──────── Reading passage ────────
All Is Calm, All Is Bright

At this time of year I lean in two different directions, I can be disturbed and made moody by the short cold days of December, or as hours of daylight shrink I can find wonder in the dark. This morning, December 13th, I woke in the still quiet not knowing if it was night or day yet. Slipping out of a toasty bed to quench a thirst, I saw it was seven am. I had the luxury of sleep while some of my community were making toast in their kitchens, or heating up vehicles in the dark. 

      I’ve shared complains about the dreariness of limited hours of daylight, but on this dark morning, with a slip of moon shining through the clouds, and streetlights still on and reflecting off the snow, I felt the dim light differently. Today in Calgary, Alberta where we live there will only be daylight until four-thirty pm, and even less tomorrow. So, what was it that struck me standing in my bare feet with the door open to the outside, noticing rabbit tracks across the yard in the remaining moonlight?

       My Christmas to-do list is daunting; order the turkey (darn get that turkey!), finish shopping for this gift and that one, check supply of tissue, ribbons and bows, wrap and wrap and wrap, make cranberry sauce and butter tarts and shortbread, find the perfect tree, decorate the imperfect tree we get, make guest rooms look inviting instead of like store rooms for miscellaneous, and on and on and on. Yet something switched this morning to my “there’s too much darkness, I’m swamped, and tired” psych?

         Could it possibly be the wonder of the season? I’ve recently learned of St. Lucy’s Day – a Scandinavian celebration that takes place today – Dec. 13th ,  marking the end of the longest darkest nights, bringing warmth and hope during winter. St. Lucy Day coincides with the winter solstice in the Julian calendar, and honours St. Lucia who distributed food during a great famine, and so this day celebrates light in darkness, as well as hope and charity. Friends and family gather together to joyously light candles, sing carols and relish gingerbread and saffron-flavoured buns. 

      And so, it was this morning, that I felt that shift, from dreading the long hours of darkness to anticipating the coming together of loved ones. I’m counting the days until our house will sparkle with lit up rooms, the doorway will be crowded with winter boots, and conversation and laughter will ring out around that yet to be decorated Christmas tree. This year we’ll have the gift of a new grandson coming home for relatives to adore. We’ll break bread (and butter tarts) with those we love. And in the darkness, there will be an abundance of light. 

I’ll Be Home For Christmas

As I hustle and bustle and get ready for three of my grown and flown kids to return for Christmas,  and dream of a little bit of snow, I thought I’d post my reader’s favorite holiday blog.

“I’ll be home for Christmas; you can count on me” … such simple words, but where is home? – I suppose my immediate answer is where my mom and dad are.  I did spend all my Christmas’s with my folks until I became a parent myself – I recall the bustle of Christmas Eve, so pleasurably and wildly chaotic with five siblings and later  girlfriends and boyfriends and always so much to do, the early dusk arriving and still wrapping perfume sets, or walkie talkies  and macramé plant hangers, someone calling out for tape, or shouting for their turn in the shower, or sneaking into the once-a-year-special marshmallow peanut butter squares, too sugary delicious to wait for, then curling our hair for church and marching through snow drifts to get to the car.
──────── Task material ────────
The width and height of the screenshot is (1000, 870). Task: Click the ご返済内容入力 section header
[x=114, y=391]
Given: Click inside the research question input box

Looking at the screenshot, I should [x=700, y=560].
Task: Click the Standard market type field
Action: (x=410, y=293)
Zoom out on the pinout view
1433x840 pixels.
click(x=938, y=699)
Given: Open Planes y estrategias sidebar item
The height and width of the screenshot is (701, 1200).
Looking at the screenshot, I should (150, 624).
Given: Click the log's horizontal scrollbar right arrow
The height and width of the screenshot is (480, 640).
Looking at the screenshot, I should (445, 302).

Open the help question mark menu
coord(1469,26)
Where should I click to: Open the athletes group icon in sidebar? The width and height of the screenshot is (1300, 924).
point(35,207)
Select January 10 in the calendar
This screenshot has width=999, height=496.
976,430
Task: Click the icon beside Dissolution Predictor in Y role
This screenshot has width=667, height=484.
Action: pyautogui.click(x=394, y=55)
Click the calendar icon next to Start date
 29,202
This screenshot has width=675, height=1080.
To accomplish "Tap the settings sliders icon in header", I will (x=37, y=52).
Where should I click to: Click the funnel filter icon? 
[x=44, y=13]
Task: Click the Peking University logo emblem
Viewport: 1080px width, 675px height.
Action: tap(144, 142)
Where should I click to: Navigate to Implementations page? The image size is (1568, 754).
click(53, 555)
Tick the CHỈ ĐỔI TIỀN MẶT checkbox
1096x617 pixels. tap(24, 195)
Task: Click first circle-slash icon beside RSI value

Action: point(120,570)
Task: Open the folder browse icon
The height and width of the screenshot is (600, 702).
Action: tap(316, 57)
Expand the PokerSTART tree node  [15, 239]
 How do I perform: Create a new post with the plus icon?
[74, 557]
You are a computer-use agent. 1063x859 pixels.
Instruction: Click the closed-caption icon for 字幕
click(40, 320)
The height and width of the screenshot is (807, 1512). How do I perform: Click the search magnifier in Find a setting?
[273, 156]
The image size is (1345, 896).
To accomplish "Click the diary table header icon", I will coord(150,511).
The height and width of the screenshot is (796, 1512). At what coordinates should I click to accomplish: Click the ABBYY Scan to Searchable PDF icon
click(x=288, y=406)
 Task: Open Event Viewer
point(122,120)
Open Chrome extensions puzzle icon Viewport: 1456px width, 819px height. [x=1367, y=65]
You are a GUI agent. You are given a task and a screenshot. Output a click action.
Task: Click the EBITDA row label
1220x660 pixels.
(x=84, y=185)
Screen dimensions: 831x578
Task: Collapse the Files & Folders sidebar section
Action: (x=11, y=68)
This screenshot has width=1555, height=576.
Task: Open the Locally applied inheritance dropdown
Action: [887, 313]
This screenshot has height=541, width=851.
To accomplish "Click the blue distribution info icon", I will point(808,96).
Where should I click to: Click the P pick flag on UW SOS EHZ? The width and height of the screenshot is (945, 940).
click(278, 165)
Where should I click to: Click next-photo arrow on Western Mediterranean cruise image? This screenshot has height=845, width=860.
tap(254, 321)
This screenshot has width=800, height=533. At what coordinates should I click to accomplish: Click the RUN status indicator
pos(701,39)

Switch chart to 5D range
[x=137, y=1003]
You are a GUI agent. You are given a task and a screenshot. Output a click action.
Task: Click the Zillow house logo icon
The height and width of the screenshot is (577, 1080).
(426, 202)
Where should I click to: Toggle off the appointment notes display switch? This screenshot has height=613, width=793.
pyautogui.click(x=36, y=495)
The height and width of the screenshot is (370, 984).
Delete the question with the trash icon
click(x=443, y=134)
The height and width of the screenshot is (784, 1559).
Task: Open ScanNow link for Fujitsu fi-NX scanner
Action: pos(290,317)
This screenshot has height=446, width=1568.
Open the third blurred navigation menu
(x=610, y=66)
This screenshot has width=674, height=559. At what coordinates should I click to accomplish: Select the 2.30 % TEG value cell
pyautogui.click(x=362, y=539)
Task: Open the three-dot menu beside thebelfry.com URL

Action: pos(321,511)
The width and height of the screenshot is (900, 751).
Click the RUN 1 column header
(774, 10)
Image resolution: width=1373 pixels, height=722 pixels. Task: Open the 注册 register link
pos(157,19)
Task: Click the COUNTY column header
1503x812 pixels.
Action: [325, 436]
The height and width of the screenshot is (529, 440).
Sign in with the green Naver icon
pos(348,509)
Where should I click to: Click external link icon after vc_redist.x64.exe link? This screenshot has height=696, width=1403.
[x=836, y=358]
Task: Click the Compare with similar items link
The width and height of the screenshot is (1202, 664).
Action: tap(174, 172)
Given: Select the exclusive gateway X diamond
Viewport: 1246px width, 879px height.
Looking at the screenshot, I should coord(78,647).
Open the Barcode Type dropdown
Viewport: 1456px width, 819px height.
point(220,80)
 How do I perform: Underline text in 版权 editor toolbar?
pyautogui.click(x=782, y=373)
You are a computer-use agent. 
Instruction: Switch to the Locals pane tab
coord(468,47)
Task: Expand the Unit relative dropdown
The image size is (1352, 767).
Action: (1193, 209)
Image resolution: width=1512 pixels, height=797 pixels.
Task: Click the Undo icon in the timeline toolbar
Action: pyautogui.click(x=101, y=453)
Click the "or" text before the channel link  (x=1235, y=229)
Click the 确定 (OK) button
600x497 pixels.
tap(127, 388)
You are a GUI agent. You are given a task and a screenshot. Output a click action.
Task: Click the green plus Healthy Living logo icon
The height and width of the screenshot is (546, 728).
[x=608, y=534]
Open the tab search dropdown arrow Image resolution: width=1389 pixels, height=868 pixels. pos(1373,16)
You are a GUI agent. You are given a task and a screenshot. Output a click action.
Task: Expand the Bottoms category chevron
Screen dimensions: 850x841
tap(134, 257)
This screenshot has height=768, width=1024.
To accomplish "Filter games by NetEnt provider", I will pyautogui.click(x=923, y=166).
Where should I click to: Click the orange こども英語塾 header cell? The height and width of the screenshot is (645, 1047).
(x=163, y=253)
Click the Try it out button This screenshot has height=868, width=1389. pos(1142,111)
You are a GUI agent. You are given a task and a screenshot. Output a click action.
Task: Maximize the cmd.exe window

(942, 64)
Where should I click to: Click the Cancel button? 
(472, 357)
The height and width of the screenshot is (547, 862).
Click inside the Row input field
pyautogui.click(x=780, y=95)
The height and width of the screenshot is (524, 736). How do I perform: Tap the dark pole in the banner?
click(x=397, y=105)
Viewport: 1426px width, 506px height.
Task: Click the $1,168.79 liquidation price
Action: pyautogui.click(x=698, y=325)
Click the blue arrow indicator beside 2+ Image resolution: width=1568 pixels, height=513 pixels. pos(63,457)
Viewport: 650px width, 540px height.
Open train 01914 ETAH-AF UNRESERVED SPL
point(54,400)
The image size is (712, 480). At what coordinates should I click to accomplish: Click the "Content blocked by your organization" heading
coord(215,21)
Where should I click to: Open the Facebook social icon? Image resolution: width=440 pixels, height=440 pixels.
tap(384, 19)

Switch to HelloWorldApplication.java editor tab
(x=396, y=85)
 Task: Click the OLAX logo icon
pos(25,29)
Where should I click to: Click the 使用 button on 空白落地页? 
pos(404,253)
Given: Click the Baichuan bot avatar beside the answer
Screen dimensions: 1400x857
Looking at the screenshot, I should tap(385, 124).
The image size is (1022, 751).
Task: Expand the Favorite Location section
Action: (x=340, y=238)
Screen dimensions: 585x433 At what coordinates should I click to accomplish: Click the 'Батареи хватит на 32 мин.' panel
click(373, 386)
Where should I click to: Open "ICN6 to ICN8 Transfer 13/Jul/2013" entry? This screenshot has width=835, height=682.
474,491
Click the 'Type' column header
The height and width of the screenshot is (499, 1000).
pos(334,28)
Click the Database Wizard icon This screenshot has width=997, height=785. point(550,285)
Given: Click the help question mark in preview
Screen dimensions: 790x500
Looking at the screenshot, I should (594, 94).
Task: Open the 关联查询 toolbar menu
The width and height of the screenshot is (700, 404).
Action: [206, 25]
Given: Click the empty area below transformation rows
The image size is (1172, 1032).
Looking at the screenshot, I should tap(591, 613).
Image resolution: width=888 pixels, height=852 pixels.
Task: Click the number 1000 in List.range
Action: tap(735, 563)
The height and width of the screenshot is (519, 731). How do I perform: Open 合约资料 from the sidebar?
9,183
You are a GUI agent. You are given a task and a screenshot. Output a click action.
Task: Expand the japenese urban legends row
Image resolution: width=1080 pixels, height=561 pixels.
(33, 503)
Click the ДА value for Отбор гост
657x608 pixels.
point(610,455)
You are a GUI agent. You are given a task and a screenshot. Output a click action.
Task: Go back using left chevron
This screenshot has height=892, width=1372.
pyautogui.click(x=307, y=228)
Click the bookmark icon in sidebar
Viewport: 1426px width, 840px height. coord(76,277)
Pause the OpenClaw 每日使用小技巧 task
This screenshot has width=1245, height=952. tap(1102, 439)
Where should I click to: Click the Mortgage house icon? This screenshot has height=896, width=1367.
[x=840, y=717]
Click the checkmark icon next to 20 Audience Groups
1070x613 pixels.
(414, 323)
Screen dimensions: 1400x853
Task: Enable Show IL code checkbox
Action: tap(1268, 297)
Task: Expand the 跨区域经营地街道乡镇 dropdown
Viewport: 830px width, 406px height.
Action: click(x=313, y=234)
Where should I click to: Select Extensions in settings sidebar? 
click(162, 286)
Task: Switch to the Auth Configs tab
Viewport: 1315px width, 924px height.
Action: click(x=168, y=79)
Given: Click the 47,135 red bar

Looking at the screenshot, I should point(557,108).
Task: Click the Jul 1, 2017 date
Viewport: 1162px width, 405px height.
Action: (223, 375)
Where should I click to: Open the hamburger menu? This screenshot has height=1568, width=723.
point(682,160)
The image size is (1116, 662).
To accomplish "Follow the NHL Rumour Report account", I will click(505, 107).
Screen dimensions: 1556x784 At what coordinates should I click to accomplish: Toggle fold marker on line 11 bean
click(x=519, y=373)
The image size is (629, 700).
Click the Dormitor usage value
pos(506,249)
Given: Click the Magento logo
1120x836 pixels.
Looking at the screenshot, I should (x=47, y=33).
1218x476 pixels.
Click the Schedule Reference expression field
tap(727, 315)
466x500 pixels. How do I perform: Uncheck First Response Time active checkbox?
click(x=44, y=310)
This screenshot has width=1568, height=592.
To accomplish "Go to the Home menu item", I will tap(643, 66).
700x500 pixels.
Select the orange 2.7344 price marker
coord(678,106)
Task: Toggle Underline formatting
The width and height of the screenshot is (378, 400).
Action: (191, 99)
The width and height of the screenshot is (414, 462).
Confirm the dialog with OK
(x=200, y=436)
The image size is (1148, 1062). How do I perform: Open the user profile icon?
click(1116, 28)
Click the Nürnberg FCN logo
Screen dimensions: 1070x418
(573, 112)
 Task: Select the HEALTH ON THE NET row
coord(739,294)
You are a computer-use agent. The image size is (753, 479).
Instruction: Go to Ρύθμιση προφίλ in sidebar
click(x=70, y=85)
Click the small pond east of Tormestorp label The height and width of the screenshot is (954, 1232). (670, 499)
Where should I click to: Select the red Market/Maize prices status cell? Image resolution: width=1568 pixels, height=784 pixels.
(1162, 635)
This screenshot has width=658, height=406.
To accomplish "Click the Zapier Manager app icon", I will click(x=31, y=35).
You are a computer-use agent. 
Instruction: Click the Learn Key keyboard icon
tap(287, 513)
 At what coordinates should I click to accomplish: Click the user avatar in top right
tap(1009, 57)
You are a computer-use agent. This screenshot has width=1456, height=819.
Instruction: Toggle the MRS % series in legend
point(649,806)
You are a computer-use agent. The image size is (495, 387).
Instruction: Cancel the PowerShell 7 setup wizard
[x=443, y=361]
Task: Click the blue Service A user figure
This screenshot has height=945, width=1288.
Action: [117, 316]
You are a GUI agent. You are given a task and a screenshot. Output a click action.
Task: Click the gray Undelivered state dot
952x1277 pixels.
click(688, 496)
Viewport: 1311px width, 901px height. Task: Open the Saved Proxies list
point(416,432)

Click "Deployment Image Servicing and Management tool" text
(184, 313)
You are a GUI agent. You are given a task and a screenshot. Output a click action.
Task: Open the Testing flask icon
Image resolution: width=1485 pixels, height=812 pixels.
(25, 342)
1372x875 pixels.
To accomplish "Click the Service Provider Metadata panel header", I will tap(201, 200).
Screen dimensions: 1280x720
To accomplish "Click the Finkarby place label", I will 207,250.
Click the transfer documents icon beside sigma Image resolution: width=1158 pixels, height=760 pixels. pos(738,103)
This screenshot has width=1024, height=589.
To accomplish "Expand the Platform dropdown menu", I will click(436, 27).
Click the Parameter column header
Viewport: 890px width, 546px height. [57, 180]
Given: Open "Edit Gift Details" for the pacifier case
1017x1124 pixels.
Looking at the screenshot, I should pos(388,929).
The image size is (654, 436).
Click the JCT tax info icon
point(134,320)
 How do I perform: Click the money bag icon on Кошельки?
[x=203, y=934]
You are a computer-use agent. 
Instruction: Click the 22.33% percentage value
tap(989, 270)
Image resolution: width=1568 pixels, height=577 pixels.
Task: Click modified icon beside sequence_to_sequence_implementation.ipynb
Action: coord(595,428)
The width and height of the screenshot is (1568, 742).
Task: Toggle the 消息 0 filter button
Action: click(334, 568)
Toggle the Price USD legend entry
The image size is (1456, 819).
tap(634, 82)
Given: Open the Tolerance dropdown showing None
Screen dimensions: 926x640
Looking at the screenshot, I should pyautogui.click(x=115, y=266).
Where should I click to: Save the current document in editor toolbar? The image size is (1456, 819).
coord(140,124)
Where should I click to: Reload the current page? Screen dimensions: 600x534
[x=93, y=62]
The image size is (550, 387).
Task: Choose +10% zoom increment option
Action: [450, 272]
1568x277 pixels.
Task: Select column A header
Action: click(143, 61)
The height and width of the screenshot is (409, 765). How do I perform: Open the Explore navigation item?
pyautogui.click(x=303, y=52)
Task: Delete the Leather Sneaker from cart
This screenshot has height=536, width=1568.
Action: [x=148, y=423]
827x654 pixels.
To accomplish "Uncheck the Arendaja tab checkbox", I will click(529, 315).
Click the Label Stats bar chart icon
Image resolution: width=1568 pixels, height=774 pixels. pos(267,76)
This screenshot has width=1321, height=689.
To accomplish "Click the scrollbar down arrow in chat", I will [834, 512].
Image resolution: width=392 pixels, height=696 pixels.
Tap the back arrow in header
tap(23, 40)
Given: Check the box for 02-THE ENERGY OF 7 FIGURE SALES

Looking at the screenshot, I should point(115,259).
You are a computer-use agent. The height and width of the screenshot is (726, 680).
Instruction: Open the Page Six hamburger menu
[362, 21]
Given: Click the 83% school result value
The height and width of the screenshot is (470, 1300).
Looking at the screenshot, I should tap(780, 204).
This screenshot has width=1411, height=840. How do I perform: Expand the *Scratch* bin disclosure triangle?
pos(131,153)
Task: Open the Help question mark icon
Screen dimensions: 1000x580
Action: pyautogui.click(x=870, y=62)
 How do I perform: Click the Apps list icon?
────────
- **Exercise tasks**:
1. According to the holiday blog, until what time will there be daylight in Calgary on December 13th?
2. Retype the stretch of the listing from its first line through the line containing "point(35,207)".
The listing is unrelated to the holiday blog.

- **Answers given**:
1. Until four-thirty pm.

2.
The width and height of the screenshot is (1000, 870). Task: Click the ご返済内容入力 section header
[x=114, y=391]
Given: Click inside the research question input box

Looking at the screenshot, I should [x=700, y=560].
Task: Click the Standard market type field
Action: (x=410, y=293)
Zoom out on the pinout view
1433x840 pixels.
click(x=938, y=699)
Given: Open Planes y estrategias sidebar item
The height and width of the screenshot is (701, 1200).
Looking at the screenshot, I should (150, 624).
Given: Click the log's horizontal scrollbar right arrow
The height and width of the screenshot is (480, 640).
Looking at the screenshot, I should (445, 302).

Open the help question mark menu
coord(1469,26)
Where should I click to: Open the athletes group icon in sidebar? The width and height of the screenshot is (1300, 924).
point(35,207)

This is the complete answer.